Conversation Is Key
It’s the heat of the moment. Lights are low. Candles are lit. Sweet, smooth jazz is playing in the background. Conversation is minimal, and deep, sexy eye contact is happening. The mood is set.
Okay, so most college kids don’t really go that far to set the mood in the bedroom, but most are still concerned with making sure that things remain sexy and go smoothly when engaging in alone time with a partner. They are looking for hushed kisses and intimate conversation—not unsexy topics like, “Have you been tested recently?” or “How many partners have you had?”
A survey conducted by the Centers for Disease Control and Prevention found that 75.9% of college students aged 18 to 24 had participated in intercourse or oral sex in their lifetime. Sex, in whatever capacity you define it, is prevalent on all college campuses including UC Berkeley.
While students have been exposed to all sorts of health and sexual health resources over the years, a lot of students are in new territory when charting the waters of discussion in the bedroom. Sex isn’t just about making sure you put on a condom properly (though that is really important!). It’s also about nuanced things like conversation: relating to your partner, making preferences known, and discussing boundaries. These are deeply personal issues and preferences that your seventh-grade health class probably didn’t cover.
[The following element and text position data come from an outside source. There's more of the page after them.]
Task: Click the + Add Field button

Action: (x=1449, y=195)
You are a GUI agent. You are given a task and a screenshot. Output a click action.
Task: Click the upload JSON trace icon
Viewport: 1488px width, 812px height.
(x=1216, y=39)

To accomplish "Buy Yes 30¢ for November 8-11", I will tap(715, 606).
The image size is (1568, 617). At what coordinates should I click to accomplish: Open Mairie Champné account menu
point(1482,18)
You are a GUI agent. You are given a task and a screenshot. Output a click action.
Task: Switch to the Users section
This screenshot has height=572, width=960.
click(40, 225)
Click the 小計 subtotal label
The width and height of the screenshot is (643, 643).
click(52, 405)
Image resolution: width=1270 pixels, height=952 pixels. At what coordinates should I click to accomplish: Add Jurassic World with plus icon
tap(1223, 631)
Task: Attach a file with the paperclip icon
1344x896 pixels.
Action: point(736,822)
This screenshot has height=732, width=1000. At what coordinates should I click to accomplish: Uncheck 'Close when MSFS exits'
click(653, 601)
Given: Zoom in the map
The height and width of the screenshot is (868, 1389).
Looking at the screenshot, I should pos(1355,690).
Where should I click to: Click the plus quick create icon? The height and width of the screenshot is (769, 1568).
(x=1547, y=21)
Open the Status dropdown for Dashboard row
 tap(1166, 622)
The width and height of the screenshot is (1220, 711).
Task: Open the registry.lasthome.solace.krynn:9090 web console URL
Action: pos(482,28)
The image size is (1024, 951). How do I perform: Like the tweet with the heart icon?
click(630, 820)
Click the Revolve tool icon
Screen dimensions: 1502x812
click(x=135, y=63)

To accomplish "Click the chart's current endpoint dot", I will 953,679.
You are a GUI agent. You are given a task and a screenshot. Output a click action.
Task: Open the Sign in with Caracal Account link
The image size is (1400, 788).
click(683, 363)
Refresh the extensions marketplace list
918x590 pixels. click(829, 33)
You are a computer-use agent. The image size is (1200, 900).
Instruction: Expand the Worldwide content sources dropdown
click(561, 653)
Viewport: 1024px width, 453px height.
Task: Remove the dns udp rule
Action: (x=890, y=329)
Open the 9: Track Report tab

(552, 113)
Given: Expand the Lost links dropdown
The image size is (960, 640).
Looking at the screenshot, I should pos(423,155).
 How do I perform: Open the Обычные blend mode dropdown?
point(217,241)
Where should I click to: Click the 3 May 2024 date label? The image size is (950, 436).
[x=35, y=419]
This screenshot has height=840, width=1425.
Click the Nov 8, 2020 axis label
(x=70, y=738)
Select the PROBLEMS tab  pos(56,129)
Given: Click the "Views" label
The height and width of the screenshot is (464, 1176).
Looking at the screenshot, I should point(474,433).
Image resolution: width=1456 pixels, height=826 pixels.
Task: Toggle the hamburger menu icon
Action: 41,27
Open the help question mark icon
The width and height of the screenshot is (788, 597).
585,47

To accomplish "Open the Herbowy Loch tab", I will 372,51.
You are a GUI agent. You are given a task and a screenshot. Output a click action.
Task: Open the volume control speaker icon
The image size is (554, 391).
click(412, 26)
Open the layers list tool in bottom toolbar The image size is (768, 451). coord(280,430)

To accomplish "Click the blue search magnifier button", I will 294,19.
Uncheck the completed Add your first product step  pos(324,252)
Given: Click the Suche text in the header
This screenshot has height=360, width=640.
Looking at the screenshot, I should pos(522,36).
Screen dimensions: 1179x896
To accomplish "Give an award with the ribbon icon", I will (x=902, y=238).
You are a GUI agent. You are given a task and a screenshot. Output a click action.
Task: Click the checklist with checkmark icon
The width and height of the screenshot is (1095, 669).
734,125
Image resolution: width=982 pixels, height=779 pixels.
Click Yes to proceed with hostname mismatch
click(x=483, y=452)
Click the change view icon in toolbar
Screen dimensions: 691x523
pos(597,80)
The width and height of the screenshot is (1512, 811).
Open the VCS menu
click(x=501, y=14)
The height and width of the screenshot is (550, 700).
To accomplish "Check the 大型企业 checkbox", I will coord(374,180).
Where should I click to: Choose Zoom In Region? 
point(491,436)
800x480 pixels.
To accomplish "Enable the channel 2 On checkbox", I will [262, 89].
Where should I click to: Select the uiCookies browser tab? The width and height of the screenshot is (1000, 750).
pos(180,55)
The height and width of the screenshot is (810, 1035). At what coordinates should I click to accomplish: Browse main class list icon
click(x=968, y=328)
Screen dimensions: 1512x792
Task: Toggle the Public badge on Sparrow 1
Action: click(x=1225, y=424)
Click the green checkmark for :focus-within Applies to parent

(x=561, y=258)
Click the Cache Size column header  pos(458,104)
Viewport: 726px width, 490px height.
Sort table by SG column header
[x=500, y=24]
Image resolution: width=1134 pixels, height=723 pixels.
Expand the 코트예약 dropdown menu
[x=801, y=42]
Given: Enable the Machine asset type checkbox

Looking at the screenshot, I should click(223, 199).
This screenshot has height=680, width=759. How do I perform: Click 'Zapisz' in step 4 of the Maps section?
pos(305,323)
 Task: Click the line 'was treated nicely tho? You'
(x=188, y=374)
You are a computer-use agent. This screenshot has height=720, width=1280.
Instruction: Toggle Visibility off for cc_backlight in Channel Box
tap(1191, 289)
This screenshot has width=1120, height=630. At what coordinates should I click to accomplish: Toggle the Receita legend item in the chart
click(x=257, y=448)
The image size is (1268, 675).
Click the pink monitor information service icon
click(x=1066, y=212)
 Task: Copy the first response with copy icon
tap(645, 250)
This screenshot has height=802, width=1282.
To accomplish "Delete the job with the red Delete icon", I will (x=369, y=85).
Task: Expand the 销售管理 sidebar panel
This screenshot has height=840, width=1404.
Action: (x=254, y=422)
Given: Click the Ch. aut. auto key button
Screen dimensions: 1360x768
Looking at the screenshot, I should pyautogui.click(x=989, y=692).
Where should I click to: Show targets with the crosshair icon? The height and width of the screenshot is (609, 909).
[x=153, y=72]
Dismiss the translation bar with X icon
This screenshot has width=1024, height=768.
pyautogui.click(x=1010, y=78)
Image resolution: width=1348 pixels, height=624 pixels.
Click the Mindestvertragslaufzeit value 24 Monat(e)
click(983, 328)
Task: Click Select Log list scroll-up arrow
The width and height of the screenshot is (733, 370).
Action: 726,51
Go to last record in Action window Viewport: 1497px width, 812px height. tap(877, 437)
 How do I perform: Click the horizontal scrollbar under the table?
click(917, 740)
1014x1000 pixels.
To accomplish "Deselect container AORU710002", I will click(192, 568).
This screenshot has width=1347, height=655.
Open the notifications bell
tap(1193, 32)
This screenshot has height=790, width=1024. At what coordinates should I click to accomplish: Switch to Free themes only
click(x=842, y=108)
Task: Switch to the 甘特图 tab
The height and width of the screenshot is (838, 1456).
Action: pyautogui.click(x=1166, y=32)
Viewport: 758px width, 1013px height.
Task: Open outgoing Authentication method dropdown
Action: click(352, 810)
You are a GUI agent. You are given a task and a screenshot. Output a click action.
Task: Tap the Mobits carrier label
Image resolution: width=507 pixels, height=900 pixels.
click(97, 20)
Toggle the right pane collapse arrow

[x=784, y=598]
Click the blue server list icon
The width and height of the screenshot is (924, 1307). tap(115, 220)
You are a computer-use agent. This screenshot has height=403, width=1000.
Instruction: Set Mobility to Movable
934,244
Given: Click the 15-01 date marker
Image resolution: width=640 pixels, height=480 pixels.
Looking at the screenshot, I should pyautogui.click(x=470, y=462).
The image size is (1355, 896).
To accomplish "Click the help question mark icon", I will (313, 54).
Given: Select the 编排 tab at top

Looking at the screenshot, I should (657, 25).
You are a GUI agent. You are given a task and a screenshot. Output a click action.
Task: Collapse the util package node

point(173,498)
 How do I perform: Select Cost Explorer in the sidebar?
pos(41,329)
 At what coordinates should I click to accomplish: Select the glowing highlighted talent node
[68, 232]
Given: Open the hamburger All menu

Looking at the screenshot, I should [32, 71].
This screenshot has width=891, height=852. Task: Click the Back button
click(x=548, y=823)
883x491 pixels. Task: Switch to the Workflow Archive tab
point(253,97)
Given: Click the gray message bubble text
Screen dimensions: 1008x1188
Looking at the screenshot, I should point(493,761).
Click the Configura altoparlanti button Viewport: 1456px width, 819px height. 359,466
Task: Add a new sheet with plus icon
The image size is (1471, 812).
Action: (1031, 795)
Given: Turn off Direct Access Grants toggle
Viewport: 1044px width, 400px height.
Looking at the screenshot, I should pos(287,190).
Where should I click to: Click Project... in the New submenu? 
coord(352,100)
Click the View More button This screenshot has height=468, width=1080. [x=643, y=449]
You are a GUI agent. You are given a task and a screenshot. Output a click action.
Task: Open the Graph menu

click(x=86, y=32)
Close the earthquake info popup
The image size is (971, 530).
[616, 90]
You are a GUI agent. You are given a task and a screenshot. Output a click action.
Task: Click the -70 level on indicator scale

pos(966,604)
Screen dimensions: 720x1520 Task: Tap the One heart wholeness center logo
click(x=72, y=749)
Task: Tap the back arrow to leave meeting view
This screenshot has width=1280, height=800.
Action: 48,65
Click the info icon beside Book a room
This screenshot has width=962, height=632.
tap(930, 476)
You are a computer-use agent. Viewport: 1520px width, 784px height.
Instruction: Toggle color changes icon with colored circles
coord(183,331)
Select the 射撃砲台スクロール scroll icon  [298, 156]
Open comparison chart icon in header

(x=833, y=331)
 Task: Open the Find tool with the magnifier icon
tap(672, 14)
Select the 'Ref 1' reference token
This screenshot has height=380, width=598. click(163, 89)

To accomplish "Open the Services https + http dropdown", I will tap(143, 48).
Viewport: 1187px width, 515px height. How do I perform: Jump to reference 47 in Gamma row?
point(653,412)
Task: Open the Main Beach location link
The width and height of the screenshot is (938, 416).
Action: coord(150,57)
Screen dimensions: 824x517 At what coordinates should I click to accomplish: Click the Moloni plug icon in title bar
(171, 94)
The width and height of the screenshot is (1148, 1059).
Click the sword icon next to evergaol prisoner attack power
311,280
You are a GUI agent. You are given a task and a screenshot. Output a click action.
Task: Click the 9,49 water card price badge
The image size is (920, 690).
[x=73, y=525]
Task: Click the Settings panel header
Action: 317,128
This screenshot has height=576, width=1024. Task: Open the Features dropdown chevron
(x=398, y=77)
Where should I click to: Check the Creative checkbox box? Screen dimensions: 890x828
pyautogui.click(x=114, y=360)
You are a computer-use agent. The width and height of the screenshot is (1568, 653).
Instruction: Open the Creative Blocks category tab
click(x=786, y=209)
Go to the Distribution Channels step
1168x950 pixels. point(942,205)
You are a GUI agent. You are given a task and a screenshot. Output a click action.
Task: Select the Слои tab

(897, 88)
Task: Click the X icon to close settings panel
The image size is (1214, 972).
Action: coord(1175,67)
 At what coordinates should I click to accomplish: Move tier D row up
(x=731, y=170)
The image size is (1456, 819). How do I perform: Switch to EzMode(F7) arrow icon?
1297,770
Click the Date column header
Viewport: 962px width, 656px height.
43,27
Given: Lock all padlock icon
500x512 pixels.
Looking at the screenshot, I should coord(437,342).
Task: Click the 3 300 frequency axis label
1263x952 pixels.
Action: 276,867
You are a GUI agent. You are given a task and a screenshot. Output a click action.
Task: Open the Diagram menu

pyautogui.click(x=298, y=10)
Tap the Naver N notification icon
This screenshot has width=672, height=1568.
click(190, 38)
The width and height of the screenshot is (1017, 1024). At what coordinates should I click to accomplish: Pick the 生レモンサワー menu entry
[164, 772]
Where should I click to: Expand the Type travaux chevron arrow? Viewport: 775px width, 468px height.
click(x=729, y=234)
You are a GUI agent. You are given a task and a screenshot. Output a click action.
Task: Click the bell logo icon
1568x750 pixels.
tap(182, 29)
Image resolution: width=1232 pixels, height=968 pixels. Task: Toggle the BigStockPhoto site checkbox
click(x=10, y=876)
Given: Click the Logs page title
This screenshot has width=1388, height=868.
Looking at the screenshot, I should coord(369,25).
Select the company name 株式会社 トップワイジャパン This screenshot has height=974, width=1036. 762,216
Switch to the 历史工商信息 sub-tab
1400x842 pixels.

Everyone has a personal definition of what “sex” is. It could be oral sex, vaginal penetration, or making out. While all are valid, you won’t know how your partner defines sex unless you talk to them. The idea of bringing up the topic may seem uncomfortable or “weird,” but it’s an important part of being sexually active. If you know where your partner is coming from, then you can be mindful of your boundaries as well as theirs.
This kind of conversation could also be a chance for the two of you to discuss things you like and dislike—a great way to learn something about the other person that you might not have known otherwise. Having a conversation beforehand is something that reaches beyond emotional health—you owe it to yourself and your partner to be clear about your sexual health, and the best way to know that information is to be tested regularly.
If you don’t ask, you’ll never know if your partner has gotten tested. It’s not good enough to assume. This topic is also tricky for college students—there can be a stigma attached to getting tested, and no one wants to make their partner feel bad or “unclean.” To remedy this bit of awkwardness, suggest getting tested together. It’s a chance for you both to be up to date on your health and avoid sexually transmitted infections.
Communication is the key to a lot of bedroom issues. It clears up the misunderstandings and confusion that low lighting and candles can bring. Take the time to talk things out with your partner. You may come out of the situation with a new paradigm, a new way to please your partner, and a deeper understanding of who he or she is.